Despite a large number of obscure words intentionally used in the memorandum, the Dalai Lama and his followers have not given up their consistent desire to split the region from China, Zhu told a press conference held by the Information Office of the State Council.

For instance, the so-called "genuine autonomy" mentioned in the memorandum intended to set the central government against the regional ethnic autonomy system so as to deny, restrict and weaken the authority of the central authorities, Zhu said.

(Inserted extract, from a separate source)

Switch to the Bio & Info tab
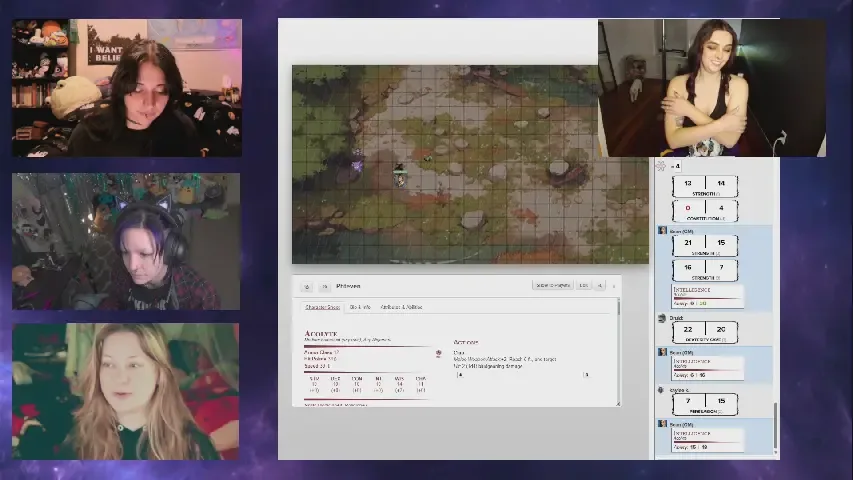853x480 pixels. 360,307
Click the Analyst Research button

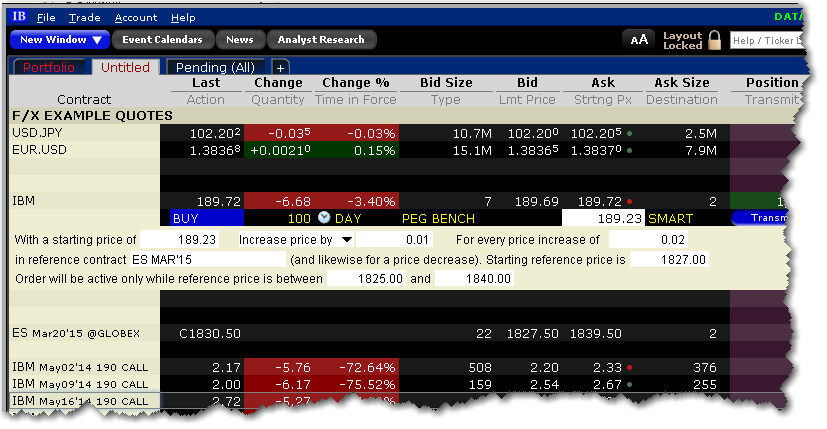coord(322,40)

The memorandum also referred to a "Greater Tibetan-inhabited Area" and so-called "high degree of autonomy", which "are a pursuit of 'semi-independence' and 'covert independence'," Zhu said.

The central government told a delegation of the Dalai Lama in the 1980s that it was impossible to change Tibet into a country, to have a "high degree of autonomy" or to create a larger Tibet autonomous region.

"However, more than two decades have passed, and they still use this trick to talk in a roundabout way with the central authorities, which shows that they lack sincerity," Zhu said.

Promises broken

In an earlier round of talks held in July, the Dalai Lama's representatives said they had no problem following the "four not-to-supports" put forward by the central authorities, but completely broke that promise, Zhu said.

The four promises were: not supporting activities that disrupted the upcoming Beijing Olympic Games; not supporting plots inciting violent criminal activities; not supporting, and concretely curbing, violent terrorist activities of the pro-secession "Tibetan Youth Congress"; not supporting any argument or activity seeking "Tibetan independence" and splitting the region from the country.

"They absolutely forgot to fulfill their promises," Zhu said. "They intensified sabotage activities and continued to attack the central government."

The door to future talks with the Dalai Lama is always open, Sitar, an ethnic Tibetan official with the UFWD who has long been involved in contacts with exiled Tibetans, said at the same press conference yesterday.

"But the door to Tibetan independence, semi-independence or covert independence will never be open," he said.